**Exercise a:**
Copy the rows verbatim, from the line containing "Open the Most Relevant sort dropdown" through the end of the rows, both ends included, and omit the pictures from your copy.

**Page extract:**
■ ■ ■ ■ ■ ■ ■
The MST settlements that are considered in transition are preparing their operations to transition from a production system that is similar to industrial agribusiness into organic, and from organic into an agroecological production system.
One of the main differences between an organic and agroecological seal is the human factor: the former has been incorporated by capitalist agribusiness, and can even be produced in large estates with almost completely mechanized crops, and with few or no rural workers involved, as this system is based on food processing centers.
On the other hand, agroecology promotes pre-industrial farming techniques that are still used in small family farms and are less harmful to ecosystems, combining them with modern scientific knowledge to make sure good soil and water conditions and the habits and needs of the local fauna are respected.
For example, crop rotation in agroecology is based on the eating habits of the small farmers who grow them, and not on big farmers' financial plans. This process creates a more diversified production and helps to replenish nutrients in the soil.
“Agribusiness farmers claim they have the conditions to solve the problem of chemicals in agriculture, but we believe that is not true. Only those who are in the countryside every day, in small farms, in agrarian reform land, know how to grow agroecological products. It’s not a tractor or a machine that makes agroecology. It’s about the relationship with the land, and about giving the land what it needs,” Fornazieri explains.
Large-scale agribusiness has also taken advantage of the huge public debate around healthy food as a way to increase its profit margins – even though organic production is different from traditional agribusiness practices, organic products do not need to be more expensive. Agrarian reform settlements, for example, make an effort to balance their costs and still offer consumers fair prices.
“There is a lot of misinformation about how much organic and agroecological products cost. Those who are doing it to make a profit think that they can charge more and take advantage of consumers just because they grow organic food. We are engaged in a big debate to have fair prices both for producers and consumers. If costs increase compared to the traditional agribusiness system, there can’t be an exploitation process like the one these large organic estates across Brazil are doing,” Fornazieri said.
■ ■ ■ ■ ■ ■ ■
**Exercise b:**
Render this sentence from the agroecology passage in Spanish: "This process creates a more diversified production and helps to replenish nutrients in the soil."

[Rows about locating elements on screens]
■ ■ ■ ■ ■ ■ ■
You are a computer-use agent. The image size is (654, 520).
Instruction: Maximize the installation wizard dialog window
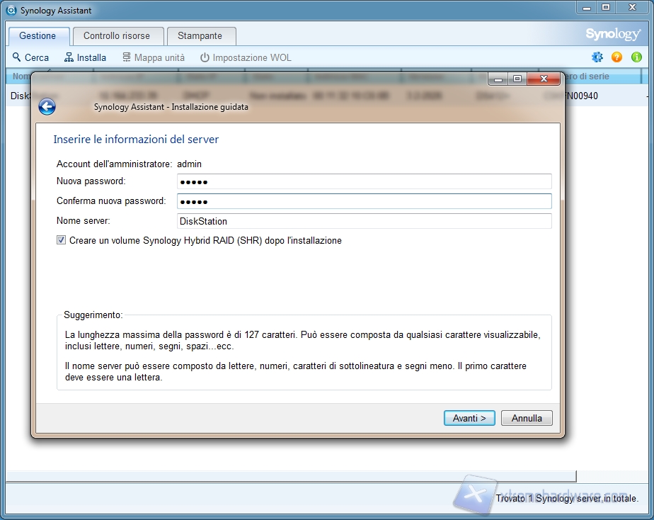tap(517, 79)
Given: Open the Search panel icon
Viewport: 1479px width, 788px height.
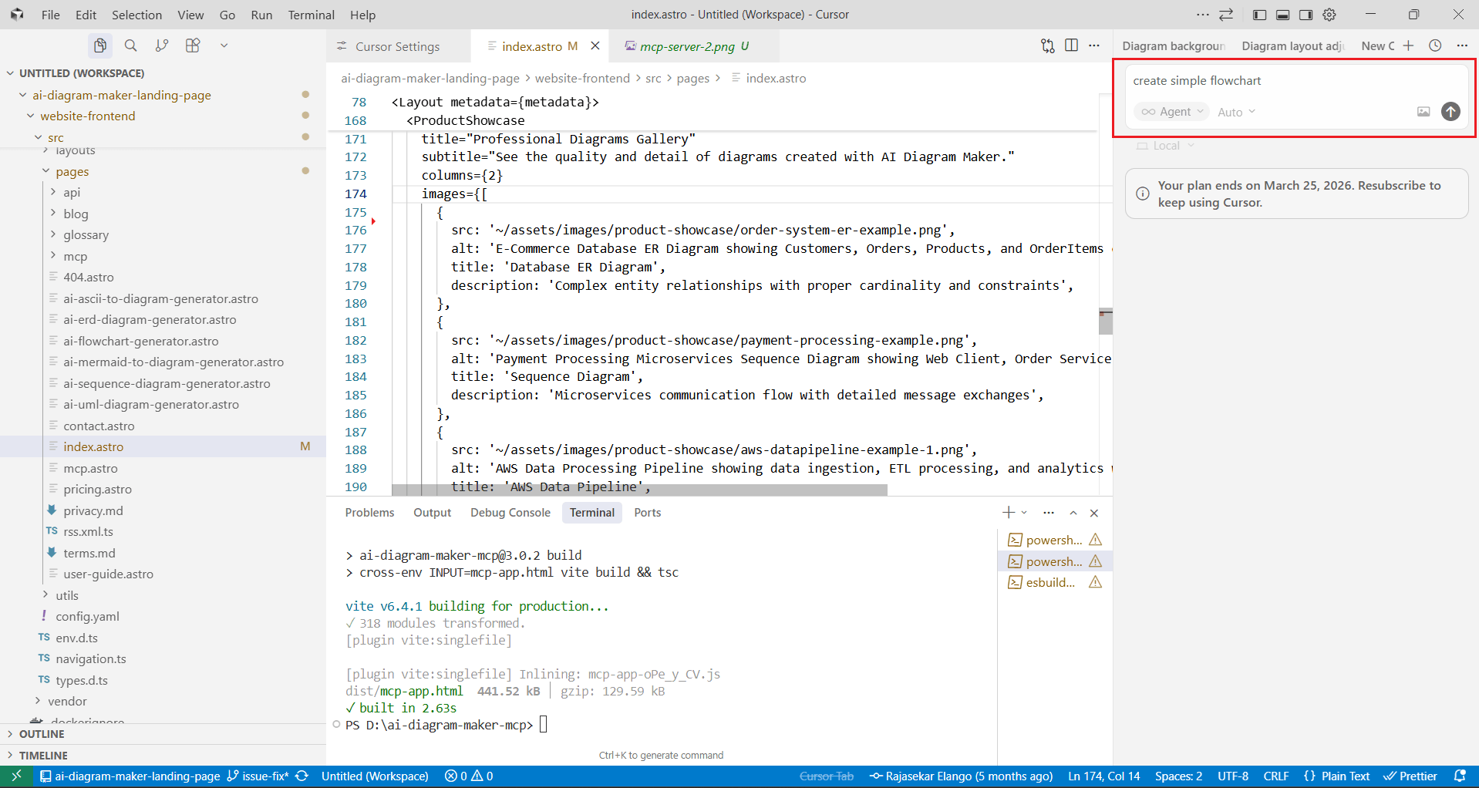Looking at the screenshot, I should pyautogui.click(x=130, y=45).
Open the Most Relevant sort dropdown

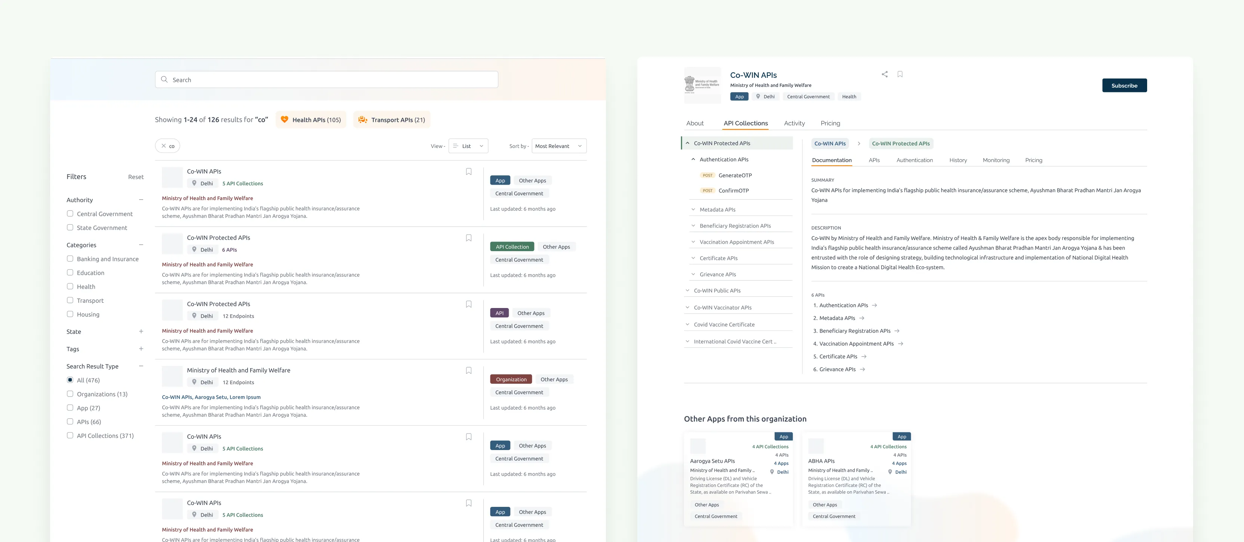(x=559, y=146)
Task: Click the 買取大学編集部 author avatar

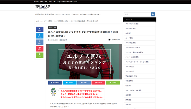Action: pos(109,40)
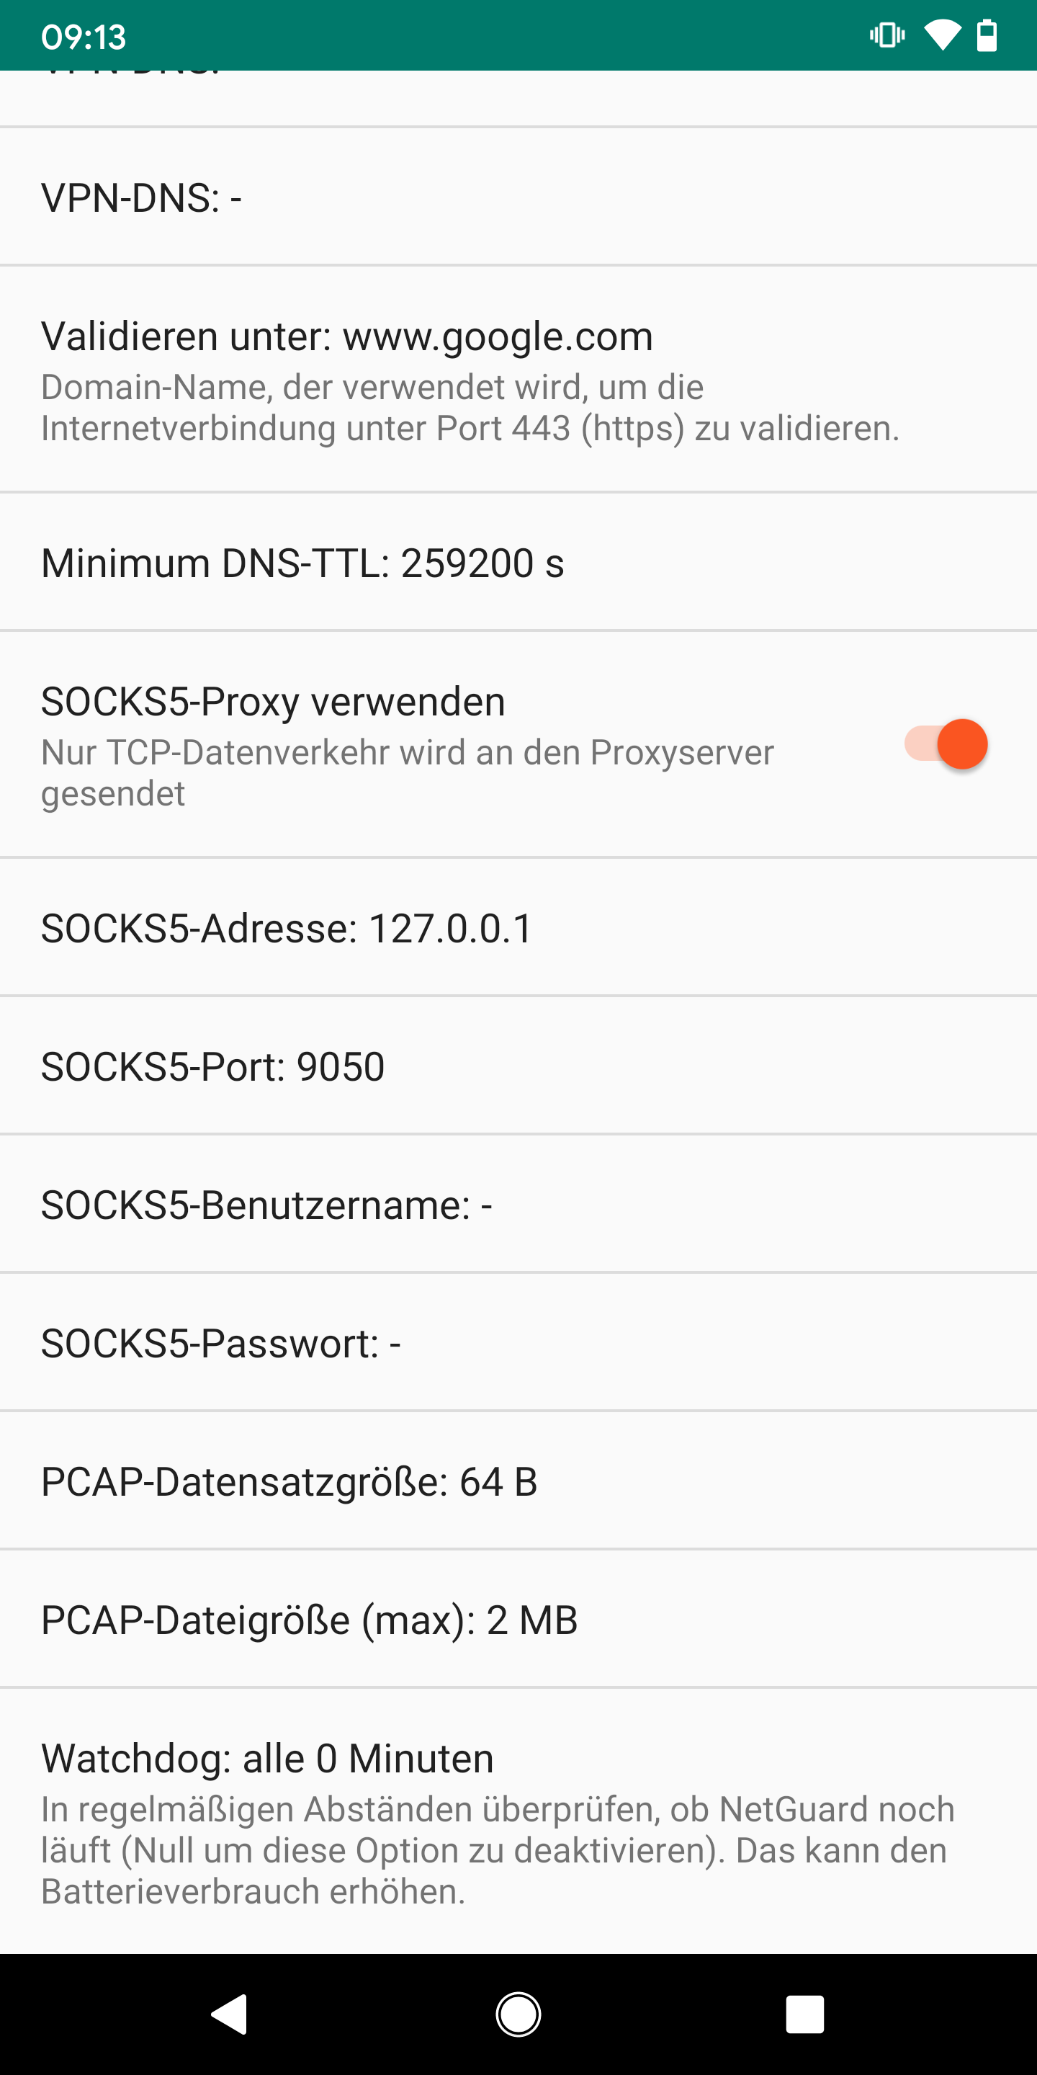This screenshot has width=1037, height=2075.
Task: Tap the status bar clock 09:13
Action: (x=84, y=37)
■ ■ ■ ■ ■ ■ ■
**Task response a:**
Open the Most Relevant sort dropdown

(x=559, y=146)
Task: Click the 買取大学編集部 author avatar

Action: pos(109,40)
This screenshot has width=1037, height=2075.
Task: Tap the status bar clock 09:13
Action: (x=84, y=37)

**Task response b:**
Este proceso genera una producción más diversificada y ayuda a reponer los nutrientes del suelo.